The patient was taken to the OR for scleral buckle removal, scleral patch graft, and amniotic membrane graft to close the large conjunctival defect (Video). Careful and meticulous dissection of the conjunctiva and Tenon’s capsule adjacent to the extruded scleral buckle was performed. The scleral buckle was cut adjacent to the existing conjunctival opening, held by the Watzke sleeve that was in the superonasal quadrant, and removed, limiting exposure of the scleral buckle tunnel to any potential pathogenic microorganisms. The subconjunctival and sub-Tenon’s space were gently irrigated with antibiotic rinse. Whole donor sclera was measured and trimmed to 1 mm larger than the area of the original defect. The trimmed donor sclera was tucked under the previously undermined conjunctiva and Tenon’s capsule and secured with 8-0 vicryl sutures.
However, there was significant conjunctival scarring and tissue loss that prevented primary closure of the approximately 10 x 10 mm defect despite extensive tissue mobilization. Dehydrated amniotic membrane graft was hydrated, placed stromal side down over the donor sclera, tucked under the conjunctival edges, and secured using 8-0 vicryl sutures to help promote conjunctival growth over the graft and allow closure by secondary intention.
The donor sclera and amniotic membrane graft were trimmed to the limbus to prevent dellen formation. Subconjunctival antibiotics were given, and a large-diameter bandage contact lens was placed on the eye. Ofloxacin and 1% prednisolone acetate drops four times per day, in additional to oral moxifloxacin, were prescribed postoperatively. Bacterial cultures grew S. Epidermidis.
At postoperative week 1, the patient’s pain had resolved completely, VA was stable at 20/40 OD, and the conjunctival defect was well closed with the scleral patch graft in good position underneath the amniotic membrane graft. The patient followed up with his local vitreoretinal surgeon.
DISCUSSION
Exposed scleral buckles are at risk for becoming infected, and explantation is almost always required at that point. Primary conjunctival closure is the simplest procedure to correct an extruded buckle.10 However, this is typically successful only in cases with small conjunctival defects. Larger defects with tissue loss, scarring, and a location in the conjunctival fornix can be difficult to close or result in high wound tension and subsequent dehiscence or forniceal foreshortening.

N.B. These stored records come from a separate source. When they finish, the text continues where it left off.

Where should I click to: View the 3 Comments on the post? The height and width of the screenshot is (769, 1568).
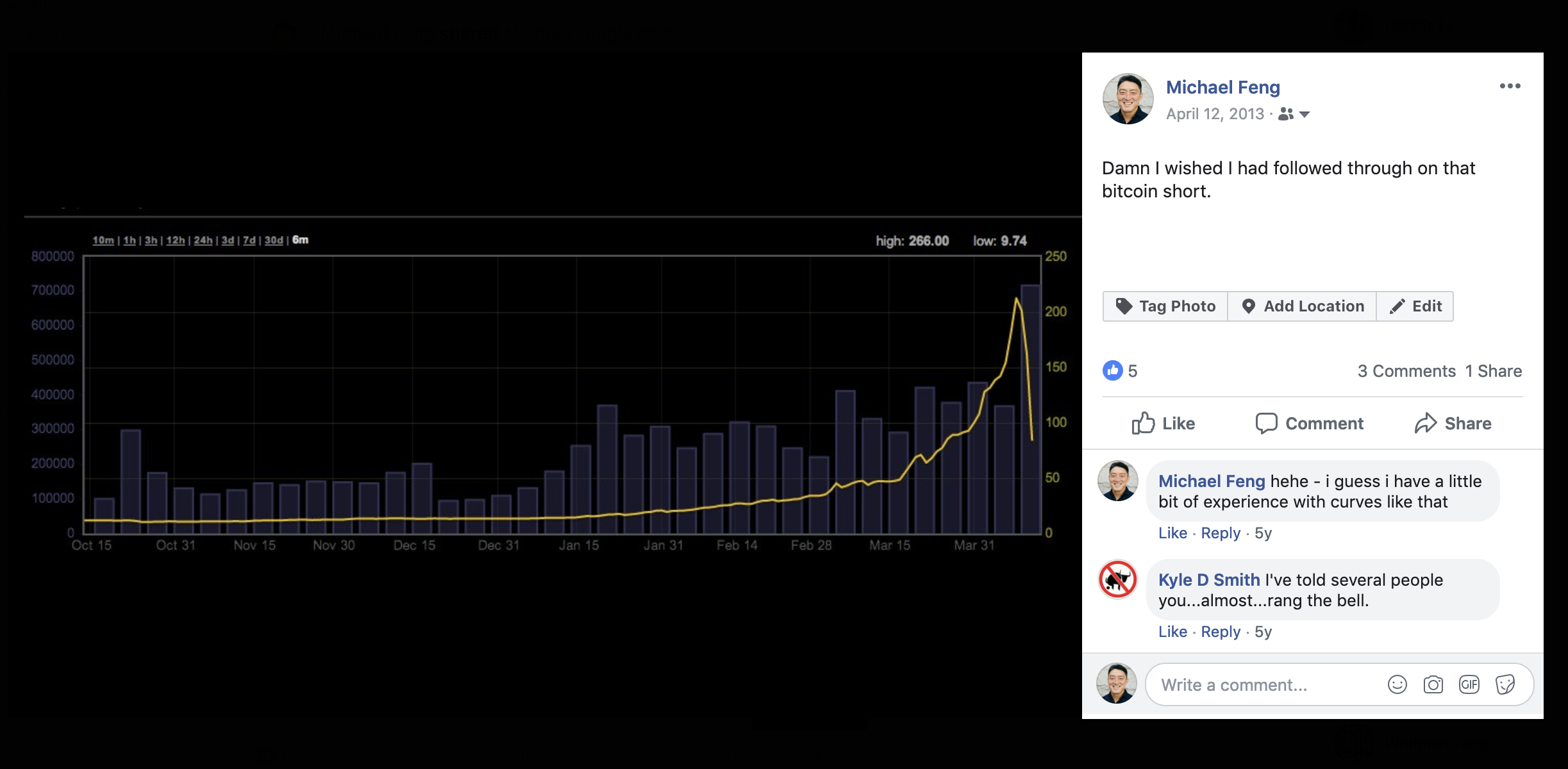coord(1406,370)
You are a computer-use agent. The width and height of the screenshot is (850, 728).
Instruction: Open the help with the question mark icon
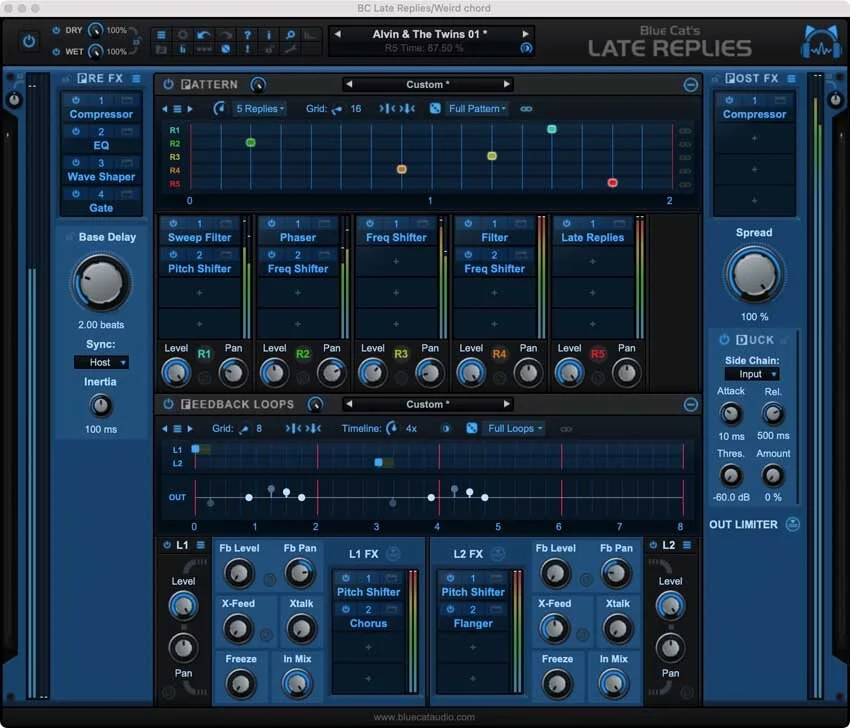click(247, 34)
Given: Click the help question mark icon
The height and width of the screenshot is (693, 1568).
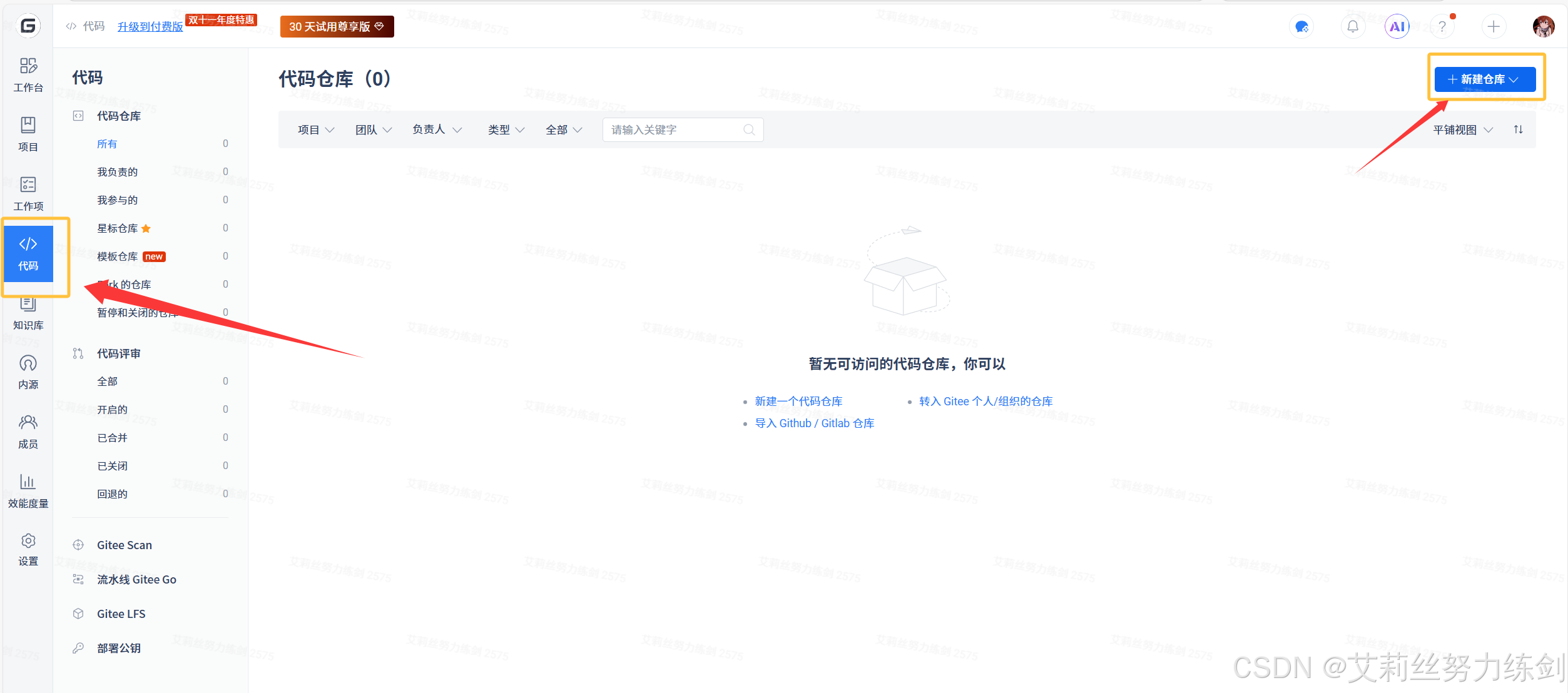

In the case presented here, we were unsuccessful in undermining the surrounding conjunctiva and performing primary closure. Use of a scleral patch graft is the most frequently reported technique for repair of extruded scleral explants and is useful in the setting of scleral thinning.12-14 Several other materials have been reported to facilitate closure of the conjunctiva followed extruded scleral buckles, including pericardium, fascial grafts, periosteal patch grafts, and amniotic membrane grafts.11,15-17
Amniotic membrane grafts have been well reported in the reconstruction of the conjunctiva for numerous ocular surface diseases, in part due to their ability to stimulate epithelialization and exhibit antifibrotic, antiinflammatory, antiangiogenic, and antimicrobial properties.18 Importantly, they have an inherent lack of immunogenicity, which is important for their utility as a graft, and makes them a more appealing option compared with other allografts.18
THE PEARLS
This case of an extruded and infected silicone scleral buckle with associated scleral thinning and a large conjunctival defect required buckle removal, sutured donor scleral graft, and dehydrated amniotic membrane graft.
Extruded scleral buckles are intimidating cases, and although conservative treatment seems reasonable at first, eventual removal of the scleral buckle is often required. Primary closure of the defect can be attempted, but if that proves unsuccessful, consider using scleral and amniotic patch grafts in these complex cases.